One century ago American voters participated in a presidential election containing four candidates with four competing worldviews with radical implications for the future of the country.  Although we may only speculate about whether voters at the time realized the significance of that election, we can certainly look back with awe and wonder at the combination of personalities, politics, and policies proposed by the potential winners.

Will the current election do the same?  Although the candidates vigorously argue that this election is crucial for answering the question of “which” road America will travel in the future, the average voter cannot help but feel that the sensationalistic rhetoric is empty.  Neither candidate (and there are only two, unfortunately) comes close to matching the force of personality that drove Teddy Roosevelt’s unexpected campaign for an unprecedented third term as president.  Although some claim that President Obama is an ideological heir to President Woodrow Wilson, whose visionary and idealistic internationalism planted the seeds for a post-WWII world (even though the modern UN leans more on a balance of power theory of stability), the president’s foreign policy has been part-idealistic and part-pragmatist.

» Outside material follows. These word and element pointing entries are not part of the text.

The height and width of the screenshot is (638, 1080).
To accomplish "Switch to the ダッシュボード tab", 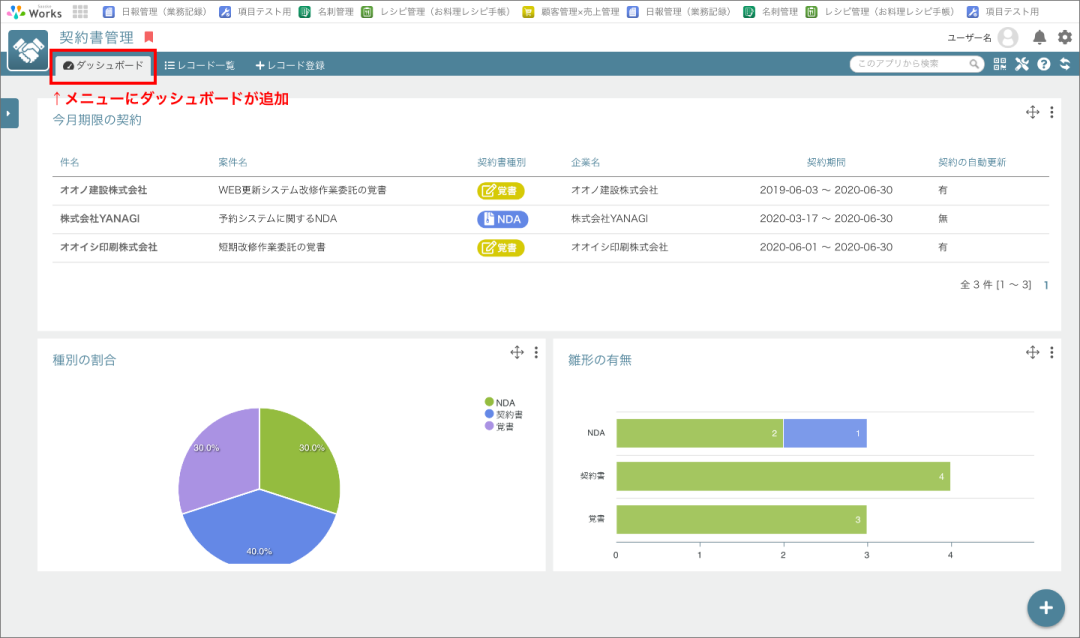I will point(103,65).
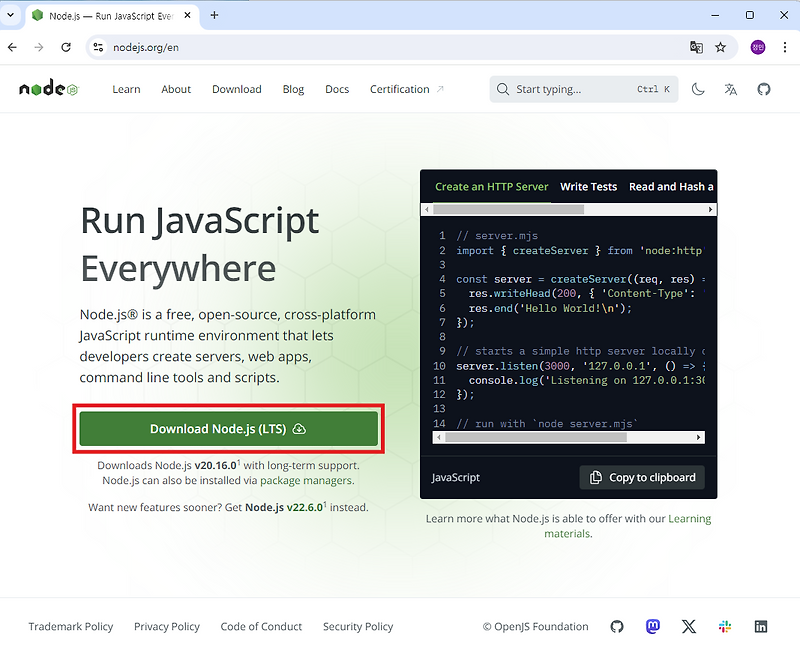Toggle the bookmark star in the address bar
This screenshot has width=800, height=652.
pos(721,47)
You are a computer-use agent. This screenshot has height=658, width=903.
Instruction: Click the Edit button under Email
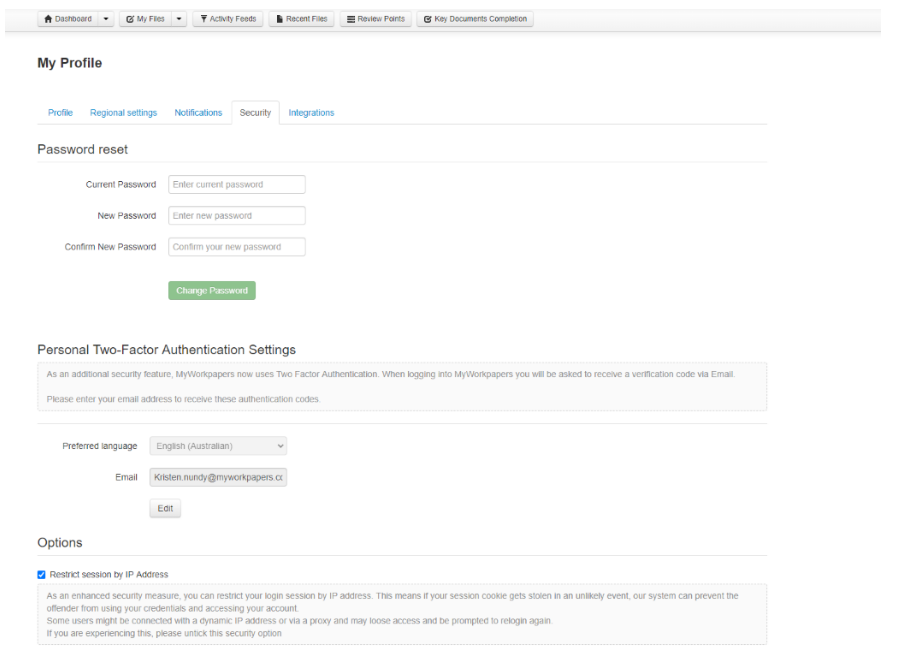point(165,508)
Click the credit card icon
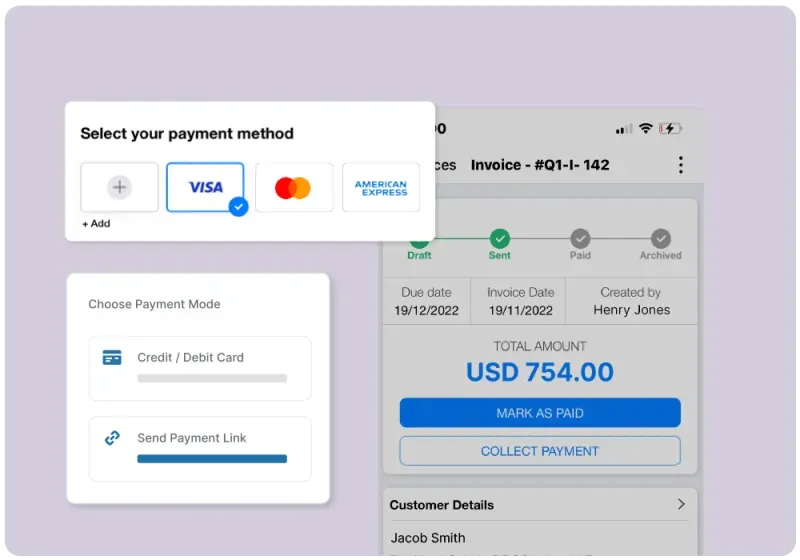Screen dimensions: 800x560 coord(112,358)
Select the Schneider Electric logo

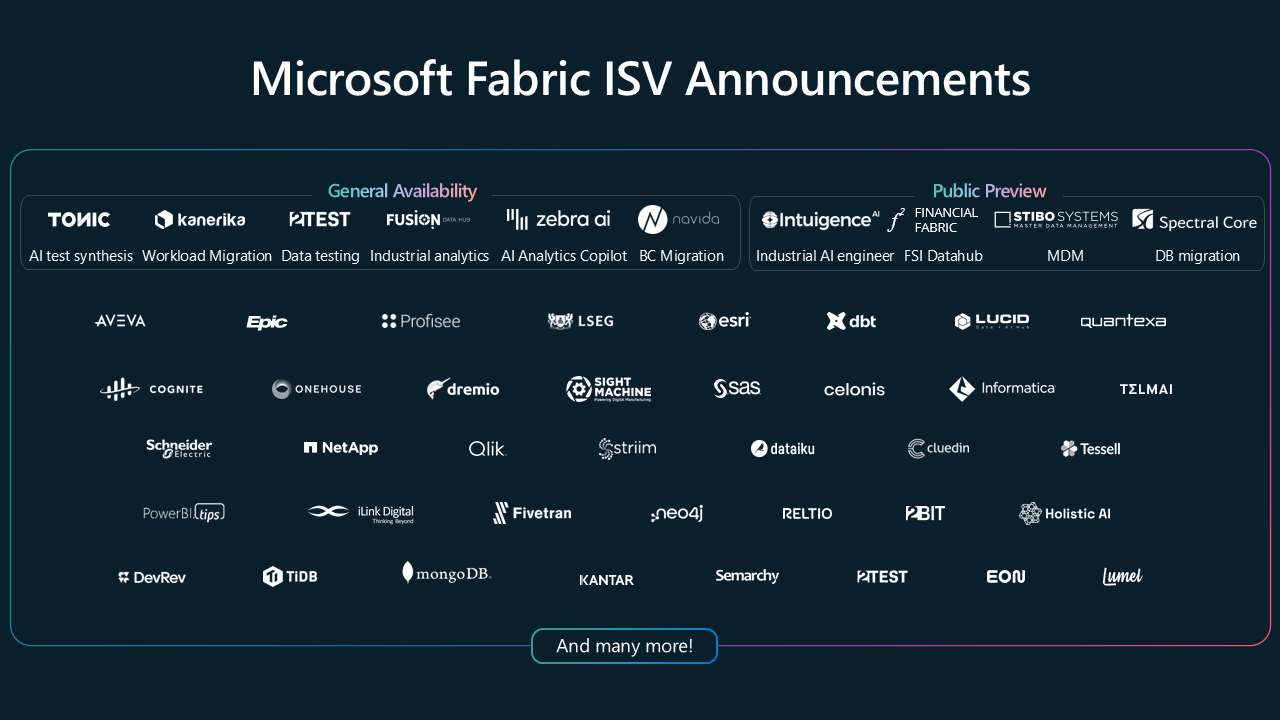coord(179,448)
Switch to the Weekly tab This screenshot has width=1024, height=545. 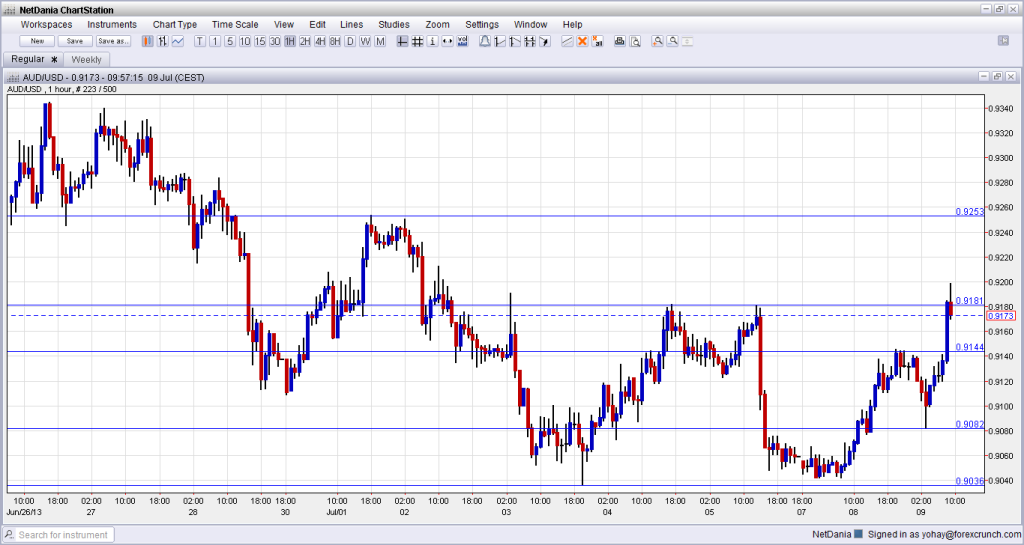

The bifurcation of the Republican Party–due to the desire of some voters for the party to be more progressive–had drastic consequences for the future of the party and American politics and we may be witnessing some of the lasting effects today: the financial wing of the party continues to clash with the Tea Party and middle class elements asking more from their leaders than simple maintenance of the status quo (see, e.g., Governor Romney’s Jekyll and Hyde act in order to meet the needs of both while hopelessly failing to satisfy either completely).  And there is no candidate (or movement) to match the remarkable showing of the fourth-party candidate (Eugene Debs), who represented a budding crop of Socialist progressives.  Debs’ connection to voters, coupled with the forceful executive personalities of TR and Wilson, laid the groundwork for Roosevelt’s cousin (FDR) to radically alter the approach of the federal government–especially the executive–to nationwide problems.  Indeed, the 1912 election forever altered the political landscape in America.